The absurd notion that organismic convulsions (disease) and weakness are of exotic origin is so crucial to the prosperity of the medical profession that the physician is compelled, in sheer self-defense, to contest with every weapon he can command, the verities that the "diseases" listed in medical nosologies constitute climacteric symptomatologies of sub-clinical impairments of autogeneous origin and that these "diseases" cannot be mitigated or recovered from so long as the mode of life that engenders them continues to be carried out. The physician must, at all times, remain committed to the crotchet that "diseases" constitute physiological miscarriages localized in particular organs--and that the restitution of these organs to their original state is equivalent to the eradication of human pathologies.

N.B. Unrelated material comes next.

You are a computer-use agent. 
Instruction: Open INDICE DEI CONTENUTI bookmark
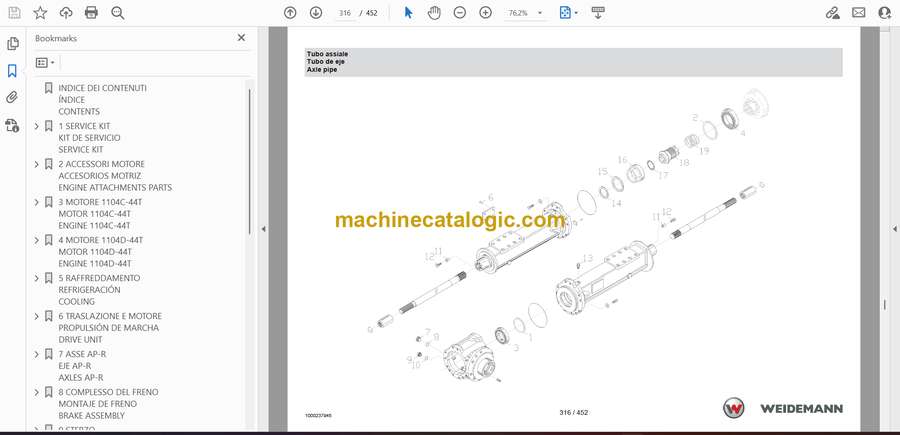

When Hygienists defined disease as remedial effort, they had reference primarily to acute disease. Their view of chronic disease is well stated by Dr. George H. Taylor, who said of it: "Nor does it 'still educe good from seeming evil,' by doing a disagreeable, though perchance kind labor; but comes, with bare bones and jagged scythe, to hew by ineffectual inches." It is, however, not nearly as devoid of remedial processes as our Hygienic predecessors thought. Its cause is not, as some of the early Hygienists thought, "inwrought and compounded with the constitution itself," but is an integral part of the daily life of the individual. Chronic disease is commonly characterized by recurring crises, which are only symptoms of struggle, always imminent or present because those who suffer are constantly despoiling themselves. Chronic disease results from chronic provocation.
Hygienists early recognized that the suppression of acute disease is one of the chief causes of chronic disease. When poisonous matter has accumulated in the system to the point where it becomes a menace to life, the body makes a violent effort to cast it out and we have pain, inflammations, fevers, and the whole train of acute diseases. The poisons of the system and the poisons of the physician weaken the powers of the body and we have the less violent, but more protracted agonies of chronic disease. The struggle of the system to cast out its accumulated toxins continues so long as the organism remains alive. Every effort of nature is for health and the symptoms of disease are but the actions or powers of the body in expelling toxins and remedying damages. It is the work of the Hygienist to facilitate these efforts, not by treatments, but by supplying appropriate physiological conditions.